Ayant décidé de se consacrer totalement au cinéma à partir de 1968, Paul Carpita quitta l’enseignement pour créer la société Profilm et réalisa Les Fleurs de glais, tiré d’une nouvelle de Frédéric Mistral. En 1970, il tourna Demain l’amour pour dénoncer la guerre d’Algérie. Dans Adieu Jésus, réalisé à partir d’un fait divers, il s’en prit à l’indifférence entourant les sans-abri. Paul Carpita travailla ensuite à une série de films industriels comme Des sous-marins et des hommes, primé au festival de Biarritz. Il réalisa deux moyens-métrages avec les associations de défense des riverains du Rhône : Vallée du Rhône, la colère en 1981, suivi en 1987 du Rhône, la mer, danger pollution qui fut présenté au Parlement européen de Strasbourg.

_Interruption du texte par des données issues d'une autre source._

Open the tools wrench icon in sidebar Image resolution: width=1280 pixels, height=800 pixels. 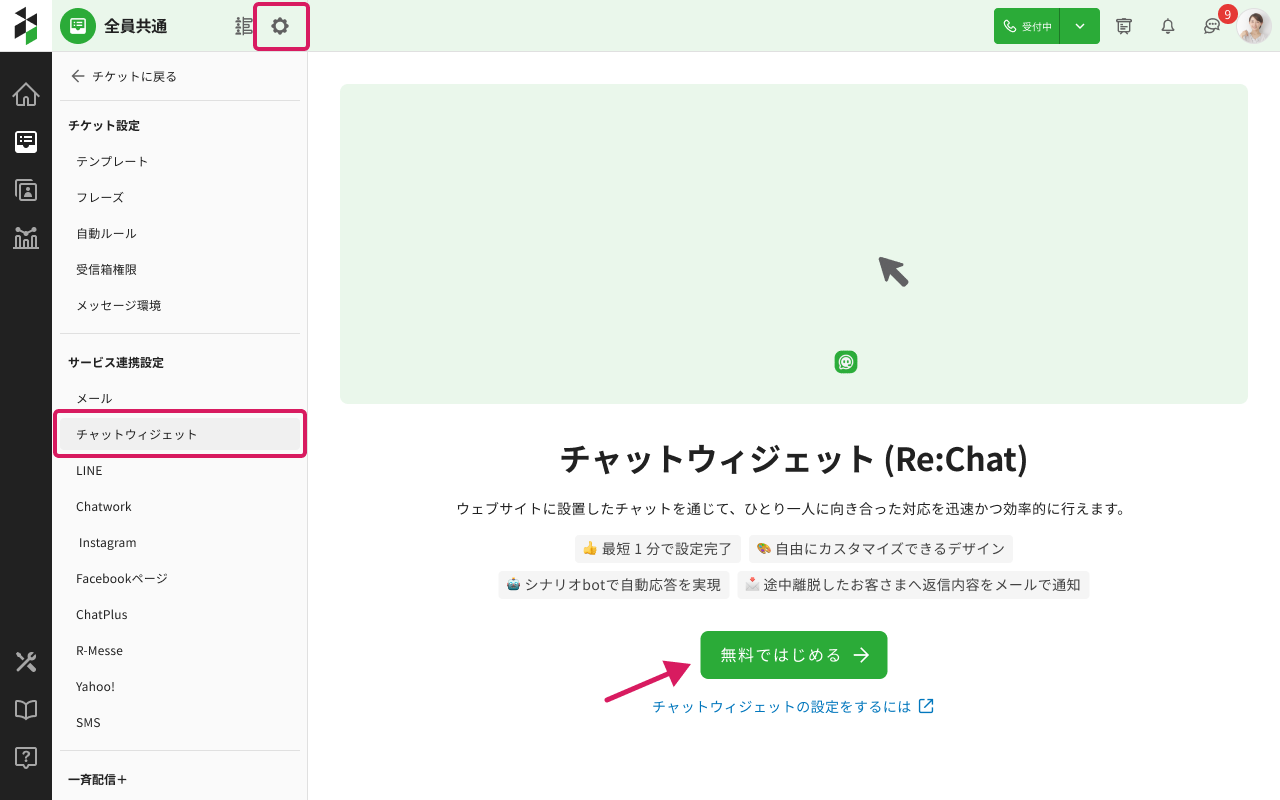pos(26,662)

En 1989, il eut la joie de voir renaître Le Rendez-vous des quais grâce à la découverte et à la remise en état des bobines originales. Une première projection se déroula avec l’aide de la municipalité communiste du XVe arrondissement de Marseille en juin 1989. Paul Carpita entreprit en 1995 le tournage de son deuxième long-métrage intitulé Les Sables mouvants, d’après un scénario de 1950 intitulé Les Humiliés. Il réalisa en 2002 Marche et rêve. Les homards de l’utopie, une fiction mêlant comédie et dénonciation des méfaits de la société née de la mondialisation.

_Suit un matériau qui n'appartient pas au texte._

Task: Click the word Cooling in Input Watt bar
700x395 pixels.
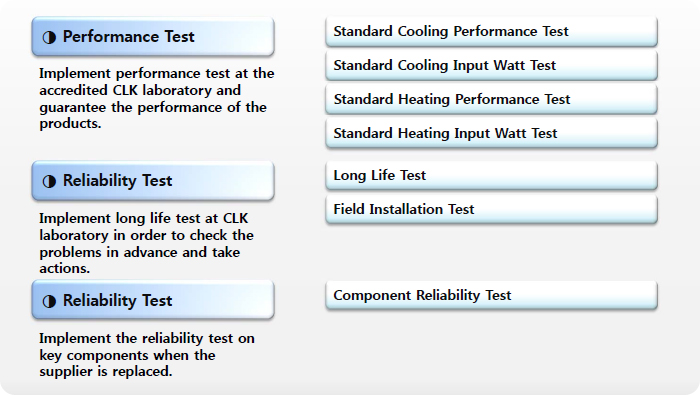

Paul Carpita était venu assister le 13 mars 2009 au cinéma Le Renoir à Martigues à la projection de Rencontre à Varsovie. Sans rien renier de ses engagements passés, il avait à cette occasion évoqué son désenchantement lorsqu’il avait pris conscience de l’écart entre le contenu du message de ce film/documentaire et les événements de Hongrie en 1956. En compagnie de Claude Martino qui se trouvait déjà à ses côtés pour réaliser Marche et rêve, Paul Carpita préparait un nouveau film provisoirement intitulé Le Dessin. Sa disparition a été saluée par de nombreux éloges. L’Humanité parle d’un « grand cinéaste et homme de cœur », La Marseillaise d’« une voix qui émerge du peuple », Pierre Dharéville (secrétaire départemental PCF 13) salue celui qui « a toujours été du côté des humbles, de ceux qui luttent, de ceux qui espèrent ».

Pour citer cet article :
https://maitron.fr/spip.php?article18773, notice CARPITA Paul par Jean-Claude Lahaxe, version mise en ligne le 25 octobre 2008, dernière modification le 6 avril 2022.

Par Jean-Claude Lahaxe

SOURCES : Arch. Dép. des Bouches-du-Rhône, dossier 148 W 293, rapport de police du 23 août 1951. — La Marseillaise, 1950-1993. — Rouge-Midi, 25 mars 1947. — Provence-Nouvelle, 23 avril 1949. — L’Humanité, 10 juin 1989, 10 avril 1993. — La Vie Ouvrière, semaine du 26 juin au 2 juillet 1989. — Télérama, 17-23 février 1990. — R. Chirat, La IVe République et ses films. Bibliothèque du cinéma. FOMA 5. Continents. CH. 1020 Renens. juillet 1985. — F. Barbaro, Cahiers du Cinéma, n° 428, février 1990. — « Images de la Provence. Les représentations iconographiques de la fin du Moyen-Âge au milieu du vingtième », Colloque du Centre Méridional d’Histoire, Presses de l’Université de Provence, 1992. — Le Rendez-vous des quais, brochure d’Yves Rousset Rouard. — Brochure « Rétrospective Paul Carpita », éditée par Cinéma Public Film, juin 1998. — Déclarations effectuées à la revue Accent, mensuel du département des Bouches-du-Rhône, numéro spécial de juin 1998. — Déclarations du 14 septembre 1996 et du 17 avril 1998, revues en juin 2001. — Émission « Au bon plaisir de... », France-Culture, 20 juin 1998. — Déclarations effectuées au cinéma Le César à Marseille lors de la rétrospective de son œuvre (25 et 29 juin 1998). — Paul Carpita cinéaste franc-tireur, entretiens avec Pascal Tessand, préface de Ken Loach, L’échappée, 2009, 160 p.